Stored records:
--- --- ---

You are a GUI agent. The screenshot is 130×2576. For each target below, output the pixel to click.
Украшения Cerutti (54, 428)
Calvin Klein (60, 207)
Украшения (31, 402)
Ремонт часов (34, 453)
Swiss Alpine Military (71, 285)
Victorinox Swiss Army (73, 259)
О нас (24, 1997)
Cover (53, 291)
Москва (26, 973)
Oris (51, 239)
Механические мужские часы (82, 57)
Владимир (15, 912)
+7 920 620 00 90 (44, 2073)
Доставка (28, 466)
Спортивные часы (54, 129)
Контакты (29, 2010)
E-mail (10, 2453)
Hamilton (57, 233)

--- --- ---

TASK GOAL.
Produce a word-for-word copy of all the entries above.

RESPONSE AREA.
You are a GUI agent. The screenshot is 130×2576. For each target below, output the pixel to click.
Украшения Cerutti (54, 428)
Calvin Klein (60, 207)
Украшения (31, 402)
Ремонт часов (34, 453)
Swiss Alpine Military (71, 285)
Victorinox Swiss Army (73, 259)
О нас (24, 1997)
Cover (53, 291)
Москва (26, 973)
Oris (51, 239)
Механические мужские часы (82, 57)
Владимир (15, 912)
+7 920 620 00 90 (44, 2073)
Доставка (28, 466)
Спортивные часы (54, 129)
Контакты (29, 2010)
E-mail (10, 2453)
Hamilton (57, 233)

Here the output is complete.